Duarte estima que esse segmento já corresponde a 50% do patrimônio dos FIIs listados, hoje em torno de R$ 400 bilhões, em 1,1 mil fundos. Nos Estados Unidos, para efeito de comparação, o mercado correspondente tem patrimônio total de US$ 1 trilhão em cem Real Estate Investment Trusts (Reits).
Outra inovação da qual os gestores lançaram mão foi a criação de fundos com subclasses, nas quais o fundo, também cetipado, oferece cotas seniores, com menor risco e também menor rendimento, e subordinadas, geralmente voltadas ao público institucional. “Se a troca de ativos por cota está movimentando o segmento de tijolo, a estrutura de subclasses é que está conseguindo trazer dinheiro novo para os FIIs”, diz Bagnariolli, da JiveMauá.
A gestora, inclusive, abriu caminho na categoria em janeiro, com uma oferta de R$ 1,2 bilhão para um fundo de galpões logísticos.
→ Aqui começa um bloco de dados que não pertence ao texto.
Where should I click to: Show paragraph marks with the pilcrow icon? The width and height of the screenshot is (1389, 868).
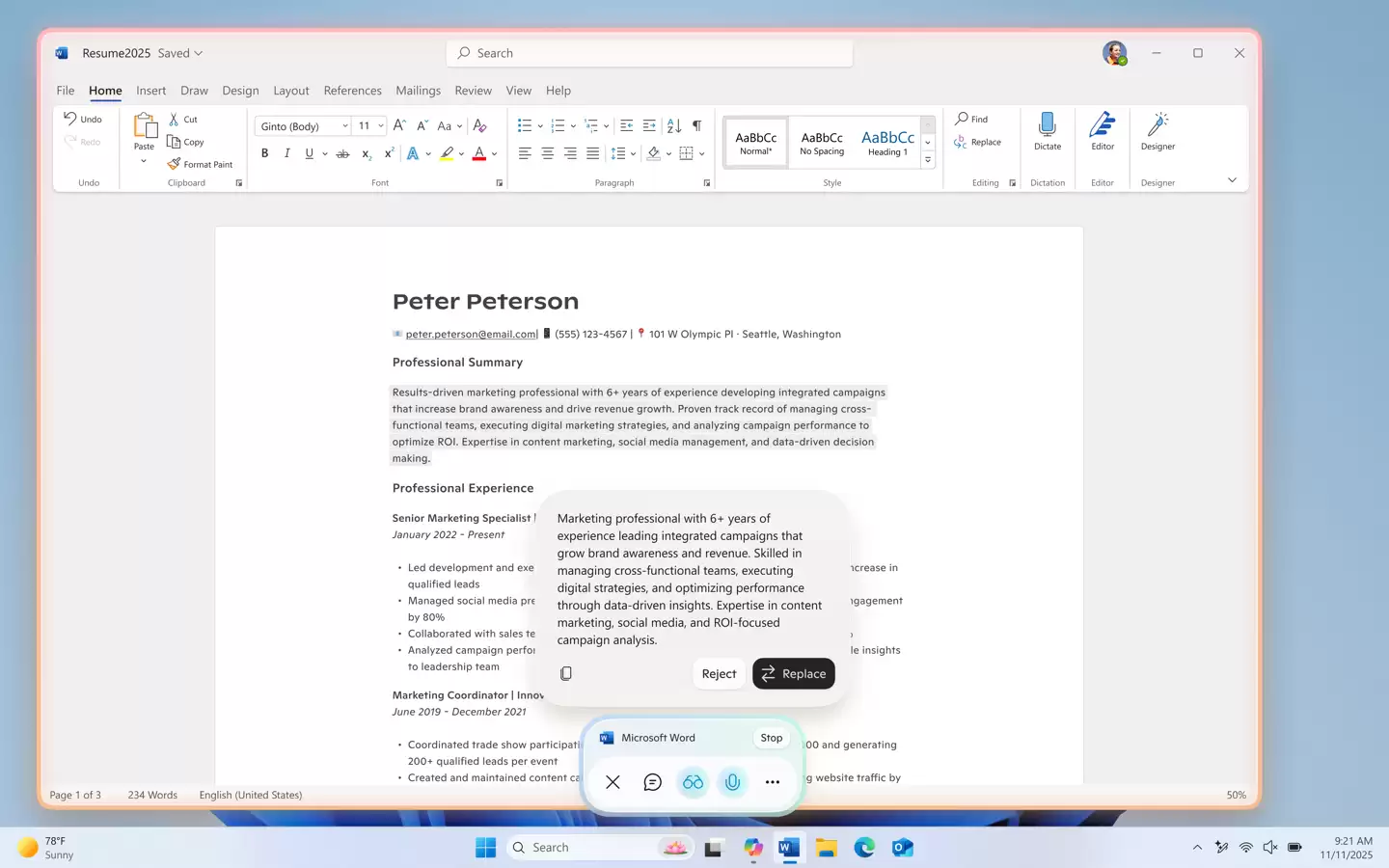tap(697, 125)
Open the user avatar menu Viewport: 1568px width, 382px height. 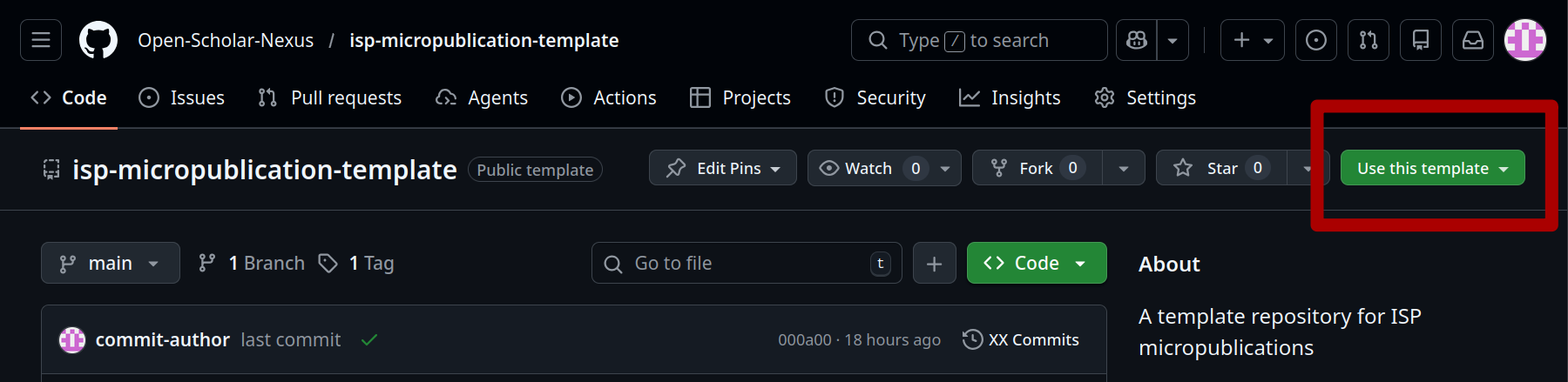[x=1525, y=40]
A cota sênior, voltada ao varejo, tem garantida remuneração de IPCA mais 9% ao ano e prazo determinado de cinco anos. A subordinada, por sua vez, ficou com investidores institucionais, com tempo indeterminado e uma rentabilidade que pode chegar a 30% ao ano, no momento da venda dos ativos.
Já a Manatí lançou em abril a oferta inicial de seu fundo de Renda CDI, focado em CRIs originados e estruturados pela gestora. O veículo é cetipado e com prazo determinado. “São artifícios que ajudam a manter a captação”, afirma Eduardo Mekbekian, sócio e co-fundador da gestora. Segundo ele, é um público diferente do que investe nos FIIs listados, o que torna os cetipados concorrentes mais diretos das letras de crédito imobiliário (LCIs), emitidas pelos bancos, por terem maior característica de renda fixa. A operação levantou R$ 181 milhões, já inteiramente alocados. “Os momentos de difícil captação geralmente são os melhores para alocar.”